L’année de la Miséricorde m’a ouvert le cœur à un appel profond: Donner parole et aider multiples victimes dont la souffrance a été causée par des représentants de l’Église catholique.  Je rencontre aussi d’autres victimes souffrant de la peur d’être damnées suite à des prédications erronées et à des abus sexuels vécus dans leur milieu.

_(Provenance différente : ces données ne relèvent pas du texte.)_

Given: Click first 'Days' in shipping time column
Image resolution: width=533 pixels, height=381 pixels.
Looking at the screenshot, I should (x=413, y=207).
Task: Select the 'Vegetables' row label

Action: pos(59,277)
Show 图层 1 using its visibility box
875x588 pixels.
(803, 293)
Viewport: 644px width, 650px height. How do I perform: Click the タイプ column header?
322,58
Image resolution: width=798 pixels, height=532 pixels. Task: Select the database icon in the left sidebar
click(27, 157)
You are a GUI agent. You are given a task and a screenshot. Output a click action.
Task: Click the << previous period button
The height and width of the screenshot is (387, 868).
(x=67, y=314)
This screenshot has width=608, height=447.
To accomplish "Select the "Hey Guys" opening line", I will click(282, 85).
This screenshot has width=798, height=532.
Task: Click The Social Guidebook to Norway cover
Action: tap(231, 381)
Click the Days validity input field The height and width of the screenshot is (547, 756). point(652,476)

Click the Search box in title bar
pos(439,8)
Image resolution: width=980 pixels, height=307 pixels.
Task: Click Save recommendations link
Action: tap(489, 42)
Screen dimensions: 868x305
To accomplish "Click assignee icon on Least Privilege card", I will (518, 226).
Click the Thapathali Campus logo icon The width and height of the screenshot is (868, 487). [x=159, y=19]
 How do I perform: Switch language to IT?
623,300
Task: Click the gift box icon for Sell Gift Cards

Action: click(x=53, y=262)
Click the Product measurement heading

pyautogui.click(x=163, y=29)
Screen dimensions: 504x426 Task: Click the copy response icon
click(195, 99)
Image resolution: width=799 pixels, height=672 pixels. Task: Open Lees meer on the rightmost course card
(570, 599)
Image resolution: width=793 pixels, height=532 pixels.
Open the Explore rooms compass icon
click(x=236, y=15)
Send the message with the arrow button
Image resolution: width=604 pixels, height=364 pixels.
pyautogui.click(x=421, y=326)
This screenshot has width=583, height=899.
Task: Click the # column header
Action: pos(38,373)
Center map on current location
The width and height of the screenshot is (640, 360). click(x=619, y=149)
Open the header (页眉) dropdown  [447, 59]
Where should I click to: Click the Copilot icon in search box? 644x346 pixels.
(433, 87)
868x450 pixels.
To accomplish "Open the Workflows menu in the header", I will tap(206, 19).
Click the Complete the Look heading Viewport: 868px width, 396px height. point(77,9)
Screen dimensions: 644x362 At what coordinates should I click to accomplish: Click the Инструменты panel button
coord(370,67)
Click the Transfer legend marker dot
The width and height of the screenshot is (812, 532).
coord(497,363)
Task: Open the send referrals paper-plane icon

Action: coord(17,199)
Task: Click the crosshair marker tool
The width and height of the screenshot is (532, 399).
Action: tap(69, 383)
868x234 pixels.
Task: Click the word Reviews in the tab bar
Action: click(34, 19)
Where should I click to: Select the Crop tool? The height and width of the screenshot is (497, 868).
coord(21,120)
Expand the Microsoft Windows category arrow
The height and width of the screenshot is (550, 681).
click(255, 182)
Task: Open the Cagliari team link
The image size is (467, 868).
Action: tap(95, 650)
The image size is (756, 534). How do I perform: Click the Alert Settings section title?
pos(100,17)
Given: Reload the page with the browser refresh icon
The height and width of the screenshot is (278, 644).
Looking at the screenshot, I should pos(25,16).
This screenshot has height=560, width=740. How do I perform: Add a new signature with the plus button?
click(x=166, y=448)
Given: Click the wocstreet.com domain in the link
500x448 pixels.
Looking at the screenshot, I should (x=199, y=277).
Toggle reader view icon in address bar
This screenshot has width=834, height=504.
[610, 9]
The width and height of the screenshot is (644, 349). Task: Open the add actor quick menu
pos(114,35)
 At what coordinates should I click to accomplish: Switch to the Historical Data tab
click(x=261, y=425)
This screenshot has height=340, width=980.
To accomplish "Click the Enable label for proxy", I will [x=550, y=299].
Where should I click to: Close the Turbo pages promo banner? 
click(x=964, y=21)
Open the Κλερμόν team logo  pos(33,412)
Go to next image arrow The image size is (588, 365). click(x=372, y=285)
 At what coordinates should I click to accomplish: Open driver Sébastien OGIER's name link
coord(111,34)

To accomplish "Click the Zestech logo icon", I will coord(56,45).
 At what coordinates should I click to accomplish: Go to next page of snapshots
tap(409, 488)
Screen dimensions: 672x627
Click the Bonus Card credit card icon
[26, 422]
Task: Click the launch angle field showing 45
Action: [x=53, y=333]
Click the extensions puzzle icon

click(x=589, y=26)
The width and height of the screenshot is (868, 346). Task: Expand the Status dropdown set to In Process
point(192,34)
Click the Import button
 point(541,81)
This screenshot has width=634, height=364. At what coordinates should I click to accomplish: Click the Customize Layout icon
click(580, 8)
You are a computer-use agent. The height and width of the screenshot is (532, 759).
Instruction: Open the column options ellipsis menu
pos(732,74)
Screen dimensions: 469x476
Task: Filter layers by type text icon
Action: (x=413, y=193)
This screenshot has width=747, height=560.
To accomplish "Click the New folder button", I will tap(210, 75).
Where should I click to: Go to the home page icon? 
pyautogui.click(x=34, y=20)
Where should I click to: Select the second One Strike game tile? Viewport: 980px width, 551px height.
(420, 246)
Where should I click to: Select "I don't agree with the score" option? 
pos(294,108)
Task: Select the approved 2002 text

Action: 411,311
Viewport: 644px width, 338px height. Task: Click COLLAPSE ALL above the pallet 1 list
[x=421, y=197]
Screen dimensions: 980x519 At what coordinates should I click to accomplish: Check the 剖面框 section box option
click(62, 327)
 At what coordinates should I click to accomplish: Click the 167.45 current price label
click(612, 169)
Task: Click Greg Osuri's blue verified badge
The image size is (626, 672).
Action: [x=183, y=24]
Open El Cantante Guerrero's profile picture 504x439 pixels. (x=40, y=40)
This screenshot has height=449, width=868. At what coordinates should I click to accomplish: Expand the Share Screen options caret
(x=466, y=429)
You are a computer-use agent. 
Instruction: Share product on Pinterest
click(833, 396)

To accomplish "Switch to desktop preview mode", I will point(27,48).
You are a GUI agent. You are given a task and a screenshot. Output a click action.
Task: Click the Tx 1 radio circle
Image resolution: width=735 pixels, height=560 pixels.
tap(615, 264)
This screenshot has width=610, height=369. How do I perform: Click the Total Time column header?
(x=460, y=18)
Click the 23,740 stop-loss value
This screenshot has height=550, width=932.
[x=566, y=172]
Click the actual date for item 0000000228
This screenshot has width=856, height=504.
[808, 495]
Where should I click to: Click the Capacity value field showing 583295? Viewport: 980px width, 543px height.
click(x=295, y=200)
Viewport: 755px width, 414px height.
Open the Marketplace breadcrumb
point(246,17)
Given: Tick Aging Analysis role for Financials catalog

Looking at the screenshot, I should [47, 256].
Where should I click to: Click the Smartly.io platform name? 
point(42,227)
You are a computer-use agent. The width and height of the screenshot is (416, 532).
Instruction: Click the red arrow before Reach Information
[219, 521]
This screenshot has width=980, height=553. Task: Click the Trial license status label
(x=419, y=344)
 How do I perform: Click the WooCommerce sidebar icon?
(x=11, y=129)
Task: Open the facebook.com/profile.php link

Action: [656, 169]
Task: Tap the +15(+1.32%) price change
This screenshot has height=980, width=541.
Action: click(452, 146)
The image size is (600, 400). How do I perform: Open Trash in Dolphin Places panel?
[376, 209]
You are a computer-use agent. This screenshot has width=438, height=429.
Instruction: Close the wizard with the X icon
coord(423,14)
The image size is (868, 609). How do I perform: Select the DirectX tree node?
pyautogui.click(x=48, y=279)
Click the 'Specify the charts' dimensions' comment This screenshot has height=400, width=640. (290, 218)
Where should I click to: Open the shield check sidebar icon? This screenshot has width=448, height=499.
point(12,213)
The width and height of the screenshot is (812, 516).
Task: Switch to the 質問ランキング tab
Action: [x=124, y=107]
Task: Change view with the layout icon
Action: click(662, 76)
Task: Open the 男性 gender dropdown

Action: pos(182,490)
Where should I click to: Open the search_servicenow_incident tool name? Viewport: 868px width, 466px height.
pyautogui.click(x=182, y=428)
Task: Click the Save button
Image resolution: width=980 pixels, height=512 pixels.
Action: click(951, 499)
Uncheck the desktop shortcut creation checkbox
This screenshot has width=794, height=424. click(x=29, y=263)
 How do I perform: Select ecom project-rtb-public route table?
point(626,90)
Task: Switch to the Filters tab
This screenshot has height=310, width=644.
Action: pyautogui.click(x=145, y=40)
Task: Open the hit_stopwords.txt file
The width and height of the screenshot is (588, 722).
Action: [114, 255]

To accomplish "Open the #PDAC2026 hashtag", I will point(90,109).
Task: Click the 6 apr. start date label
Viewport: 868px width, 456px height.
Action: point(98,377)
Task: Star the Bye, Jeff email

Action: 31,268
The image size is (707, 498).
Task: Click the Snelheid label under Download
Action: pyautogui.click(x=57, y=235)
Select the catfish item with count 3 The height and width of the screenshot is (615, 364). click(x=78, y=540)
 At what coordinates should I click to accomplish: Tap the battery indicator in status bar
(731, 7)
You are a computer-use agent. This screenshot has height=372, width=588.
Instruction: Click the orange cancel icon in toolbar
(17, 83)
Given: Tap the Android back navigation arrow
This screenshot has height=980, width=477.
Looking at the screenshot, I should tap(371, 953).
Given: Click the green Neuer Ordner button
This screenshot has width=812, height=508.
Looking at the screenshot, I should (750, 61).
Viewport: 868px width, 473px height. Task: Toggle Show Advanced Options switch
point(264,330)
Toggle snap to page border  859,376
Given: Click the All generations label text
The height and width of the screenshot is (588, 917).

J’ai déjà informé des responsables au Vatican, des évêques, des supérieurs d’Instituts religieux et la réaction est la même : «Inutile de réveiller le passé». Mais les victimes sont là actuelles et de multiples abus continuent.

La pathologie sexuelle me semble être un venin qui a envahi notre Église. Le pourcentage justifie le mot  «pandémie» mondiale.

Un célibat religieux peu vécu

Vous savez Saint Père que le célibat religieux est peu vécu et cela par manque de formation. Le peuple en recherche de vérité connaît cette réalité mais c’est incroyable comme notre Église utilise de l’argent, des menaces, de fausses accusations pour cacher et taire le tout.

Comme religieuse missionnaire et professionnelle de la santé je n’en peux plus de cette attitude qui maintient les victimes écrasées par le pouvoir.

Je pense à Thérèse, qui depuis ses 8 ans, allait à la paroisse chaque semaine pour servir les prêtres et l’évêque sexuellement.  Parfois il y avait d’autres enfants avec elle. Quand elle était seule avec l’évêque c’était considéré comme un privilège.  Jusqu’à l’âge adulte (50 ans) elle était victime sexuelle de son employeur qui était religieux-prêtre.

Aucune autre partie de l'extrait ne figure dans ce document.